Researchers from University of Melbourne using machine learning to find fake news on Twitter
(Content in this article is based on a press release from University of Melbourne and an article by Professor Stephan Winer and Marie Truelove published on Pursuit, an open-access website which is published by the University. Any reproduced content is under the Creative Commons Attribution-No Derivatives 3.0 Australia (CC BY-ND 3.0 AU). The paper can be accessed here.)
Researchers at the University of Melbourne are using machine learning to distinguish false information from the truth on social media platform, Twitter.
Increasing numbers of people rely on their social media feeds for news. But algorithms on social media platforms prioritise engagement over accuracy, and unscrupulous content creators can easily create and post misleading or even outright false information’, motivated by financial, political or other reasons.
Professor Stephan Winer and Marie Truelove from the Melbourne School of Engineering have developed a framework to assess whether a tweet is a witness account from a first-hand experience or not, relying on the principle that witness accounts are more trustworthy than hearsay.
The framework analyses details of a tweet to determine whether it is a witness account.

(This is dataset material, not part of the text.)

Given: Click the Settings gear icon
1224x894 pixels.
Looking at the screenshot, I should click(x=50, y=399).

It starts with checking the georeferenced or location information in the metadata of tweets, but only a small fraction of users turn on that option.

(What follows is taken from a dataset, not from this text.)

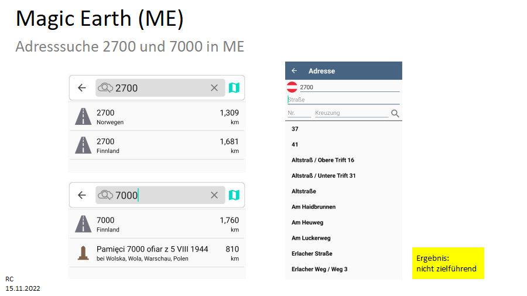527x296 pixels.
Task: Go back from the Adresse screen
Action: pos(295,71)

To identify more sources of evidence the researchers turned to the content of the tweet itself, that is the text and the pictures.
The text of the tweet could contain statements like observations of the event (smoke in the sky for a bushfire is the example given in the article written by the researchers). This information combined with images (of the smoke rising above the house or a live shot from a football match) and location information (geotags from the relevant town or suburb) can provide evidence for the Twitter user being a credible witness.
The researchers also look for counter-evidence which might show that a tweeter is not a witness on-the-ground. For example, if they describe themselves being in some other place or post an image of the event on a TV screen, the case for their being an eyewitness is weakened by the contradictory evidence.
This evidence can be extracted automatically by using machine learning and it is used to assign a tweet with a credibility measure, from low to high.
But Ms. Truelove said there were still challenges to be addressed. For instance, the Twitter user could have learnt about the event by watching it on TV. Attached pictures may be unattributed copies from other sources, or feature historic events at the same place.
Tweeters can post their excited anticipation of attending an event later in the day but not go, or alternatively delay posting their witness accounts until on the way home after the event has ended.
The posting behaviour of witnesses can also vary, depending on the type of event. For example, tweets reporting an event has not occurred will only appear if the event had been predicted in the first place, such as when predicted flooding and power outages associated with a cyclone do not happen. I
The researchers are overcoming these challenges primarily by investigating different evidence sources within tweets. A series of processes are applied to remove tweets that cannot support inferences the tweeter is at the event, for example, retweets. Then supervised machine learning techniques are used to apply classification models to extract evidence from the remaining tweets that support inferences the tweeter is at the event.
The framework is in early development phases, but it could be useful to journalists and news organisations around the world, for checking the veracity of social media sources.